Melodyne 4 sees a streamlining of the interface, but also some big new functional changes and additions.
The Sound Editor takes the software into less charted sound design territory with some very interesting ways to alter spectral content and resynthesise audio. Editing of multiple audio tracks can now be done simultaneously in both standalone and plugin modes, and new tempo functionality allows for some very intuitive editing and correction.

With these nine tips, we'll improve your Melodyne workflow and productivity. For more Melodyne tutorial action, pick up the April issue of Future Music (FM303).

1. Take five

There are five different audio algorithms and they all yield quite different results. For example, Universal is the one to go for when timestretching full mixes.

2. Too much of a good thing

The best way to create the perfect vocal is to use a perfect vocalist with the best equipment going - simple! In reality, the process is more complex - a trade-off between a large number of components. Assuming you've taken the recording process as far as it can go, you may only then be able to make changes using the tools your DAW offers.
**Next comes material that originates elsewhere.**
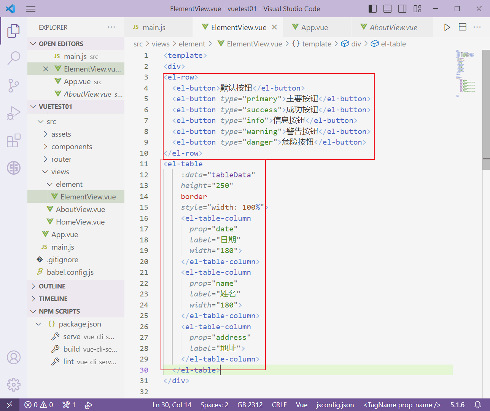Viewport: 490px width, 411px height.
Task: Open the application hamburger menu
Action: point(30,9)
Before dynamic or tonal processing by compression and EQ, ensure that the dry, unprocessed vocal is as good as it can be. This is where Melodyne may step in. How far you go will depend on genre and intent as much as the singer's ability. Be careful not to 'over-correct'.

3. Take a shortcut

Use keyboard shortcuts for speed. Setting shortcuts like zoom in/out to the same keystrokes that you use in you DAW can be helpful.

4. Press to correct

Melodyne also offers tools that make quick simultaneous multitrack 'correction' possible. Dedicated buttons at the top of the interface work on all highlighted notes simultaneously (though by default the software will assume that notes previously manipulated manually should remain unaffected). The Correct Pitch Macro has two sliders. Pitch Center starts with the most waywardly tuned notes and progressively moves them to the nearest semitone (or note in the chosen key if the relevant checkbox is ticked). Pitch Drift adjusts pitch wavering within a note to something much straighter.

5. Separate lives

Melodyne may be overzealous in adding separators, or mistakenly miss them out, so be aware that note separators may need tweaking to get the most natural-sounding results.
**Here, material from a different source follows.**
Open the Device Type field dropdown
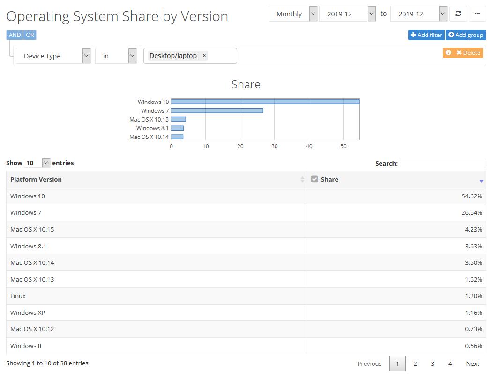The image size is (493, 378). coord(53,56)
6. The Quantize Time macro button

Melodyne offers a number of ways to manipulate the timing and amplitude envelope of sounds. As with pitch, there's a macro for correcting timing en-masse. This time, though, there's only one slider. As Intensity is increased, Melodyne moves the musical start of a note nearer to the chosen Groove Reference grid. With this set to Auto, the software establishes the grid by itself. The whole process can be hit or miss, as Melodyne tries to determine where the start of each note (from a timing perspective) is. This is why you'll see grey frames, note blobs, separators and lines with triangles in different places.

7. Spread 'em

When editing multiple tracks, the Spread Unison Tracks button can be invaluable in enabling you to see
notes hidden behind other notes.

8. Inside a note

One critical component of any pitch correction process is the way in which formants are handled separately from variable pitch components. In any natural instrument or voice-related sound, there are resonant peaks and specific frequencies that remain fixed (in frequency terms), regardless of the note being sung. This is why raising the pitch of audio by playing it back faster sounds unnatural. Truly natural results only come from processing that raises the pitched component, but leaves these formants untouched. Formants can be edited separately in Melodyne to give a voice (or instrument) a different tonal quality.

9. A to B

Always A/B your corrected audio against the original. It's sometimes better to apply less (or no) processing in order to maintain vibe and realism.